His closest friend in the White House was Max Rabb, the White House man on minorities, yet even Rabb could be hard on him. “Max,” Morrow wrote in early 1956, “gave me a tongue-lashing on the Negro’s attitude on securing his civil rights. He felt that despite what the administration has done in this area, Negroes had not demonstrated any kind of gratitude and that most of the responsible officials in the White House had become completely disgusted with the whole matter. He said that there was a feeling that Negroes were
being too aggressive in their demands; that an ugliness and surliness of manner was beginning to show through. He felt the leaders’ demands were intemperate ones and had driven most of the liberals to cover. He said Negroes had made no effort to carry along with them the white friends they had gained and that what they were insisting on at the present time so far exceeded what reasonable white people would grant that he was afraid their white friends were becoming few and far between ...” That from the administration man most sensitive to minority issues.
When it came time to leave the White House, Morrow did not, as most White House assistants do, have an easy time finding a job. No jobs seemed to be available for a man with his experience. He was sent by a colleague to see a Washington lawyer who was a prominent power broker of the time and who was a close friend of the President. The lawyer wanted to know how much Morrow made. At that time his salary was around ten thousand dollars a year. The idea, Morrow later reflected, that a black could make more than fifty dollars a week seemed to surprise and offend the lawyer.
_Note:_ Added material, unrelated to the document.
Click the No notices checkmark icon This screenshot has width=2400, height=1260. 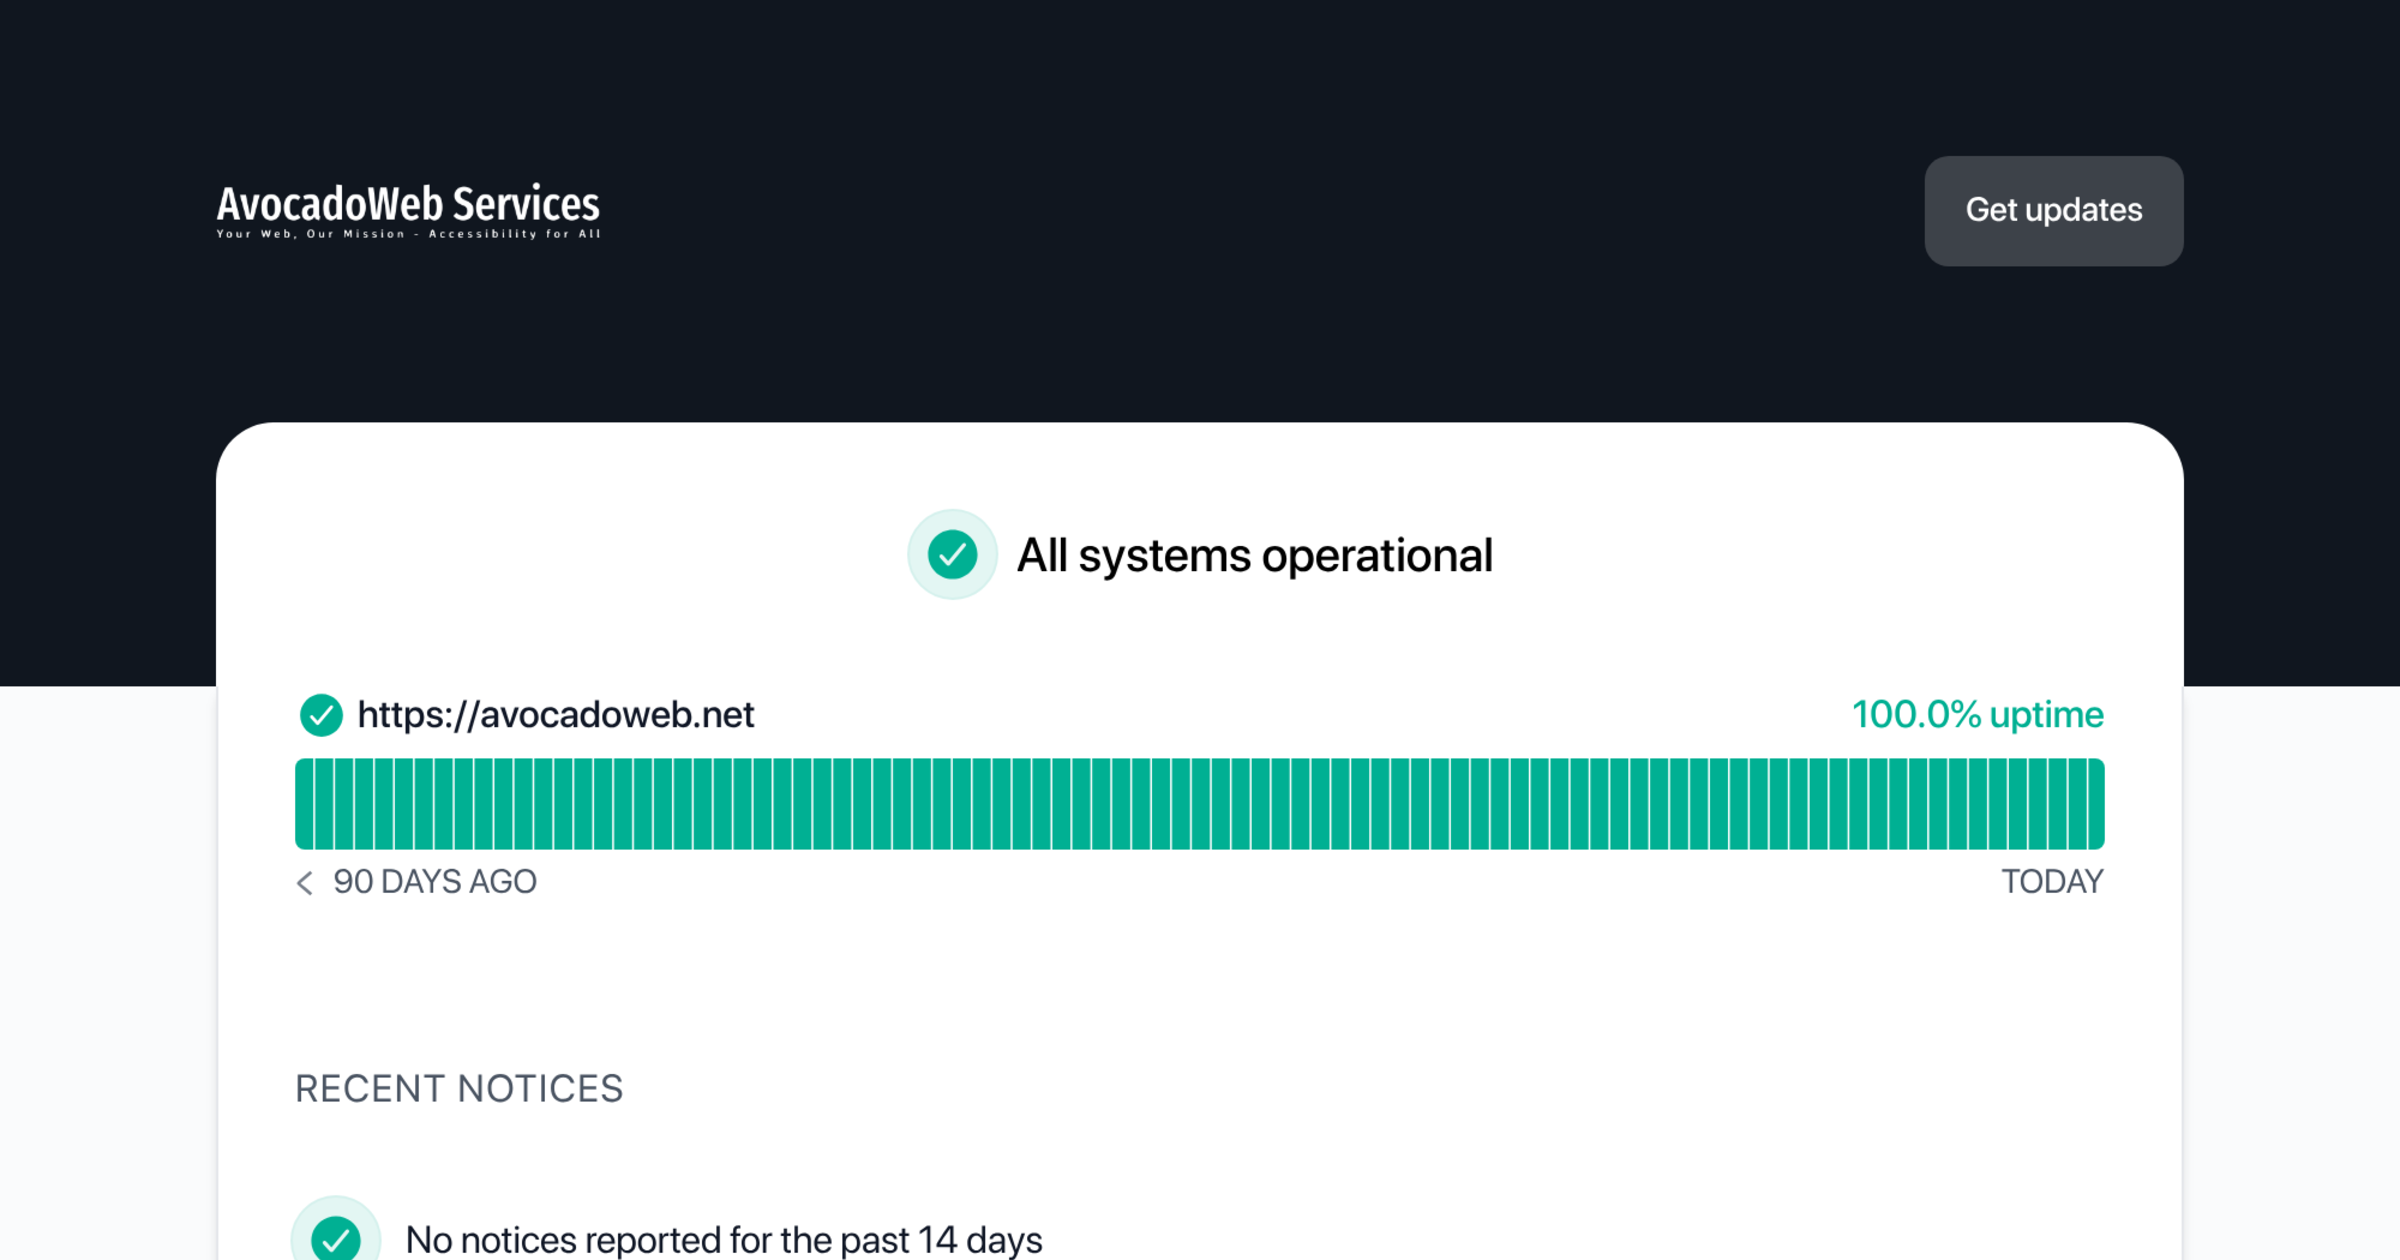336,1239
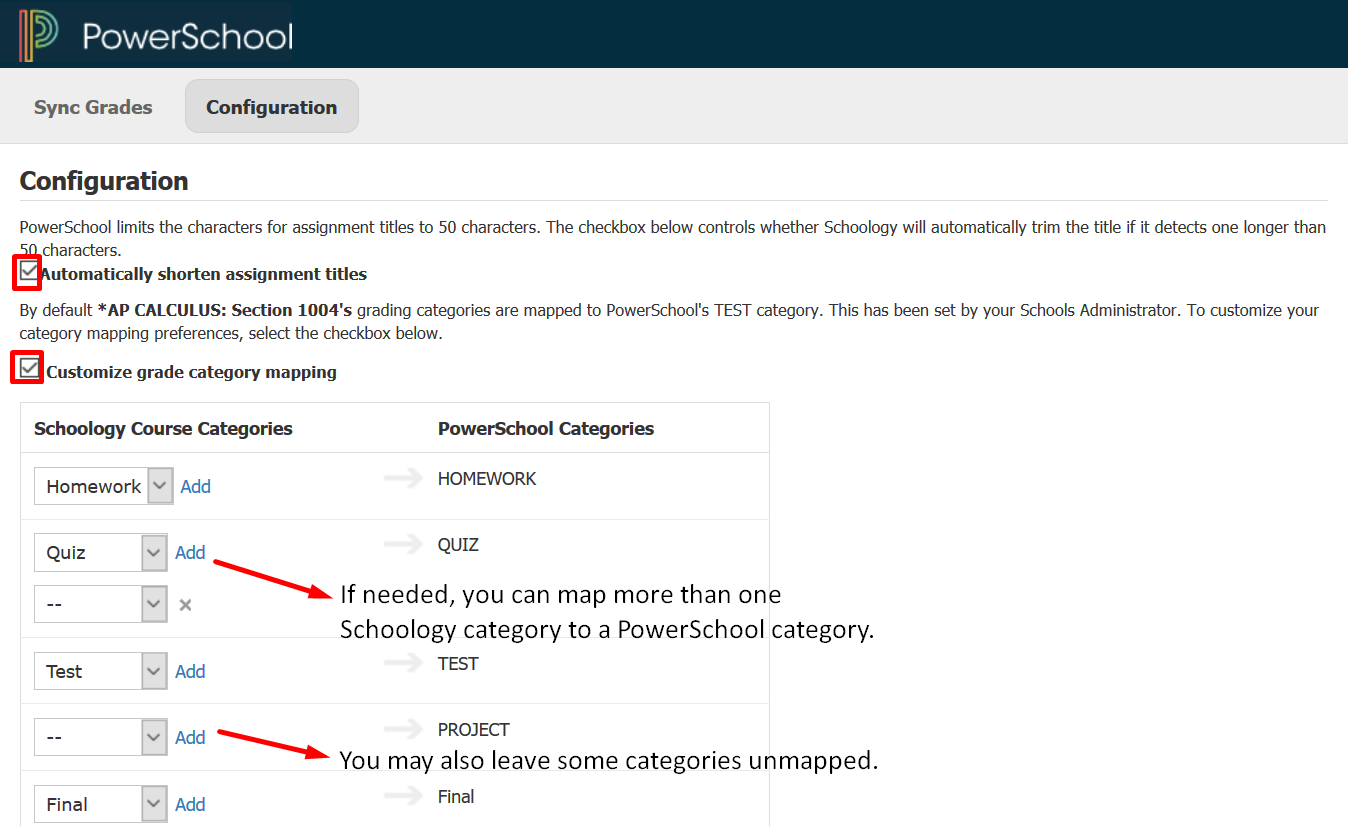This screenshot has height=826, width=1348.
Task: Expand the unmapped PROJECT row dropdown
Action: 100,738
It was clearly one more sign to him that the racial thing was getting out of control, and the lawyer took time out to lecture Morrow on the evils of the
Brown
decision and the fact that white people like himself, normally inclined to think kindly of black progress, were now turning away from integration. Nor was there a lot of help in finding a job for someone the power broker called a “nice colored boy.” Perhaps selling used cars? Perhaps working for Coke in public relations? He knew of three Negro boys who had jobs like this, although their combined salaries did not equal, as he quickly pointed out, Morrow’s White House pay. Morrow left the man’s office badly shaken. It was, he thought, as if the Civil War had never taken place. Some three years later he found a job in the private sector with Bank of America. Some thirty years later, by then in his eighties, Frederic Morrow, living in retirement in New York City, could not control the anger he felt over the hard times of prolonged unemployment in the early 1960s. He often could not sleep as he pondered how those years had burned up a large part of his limited savings.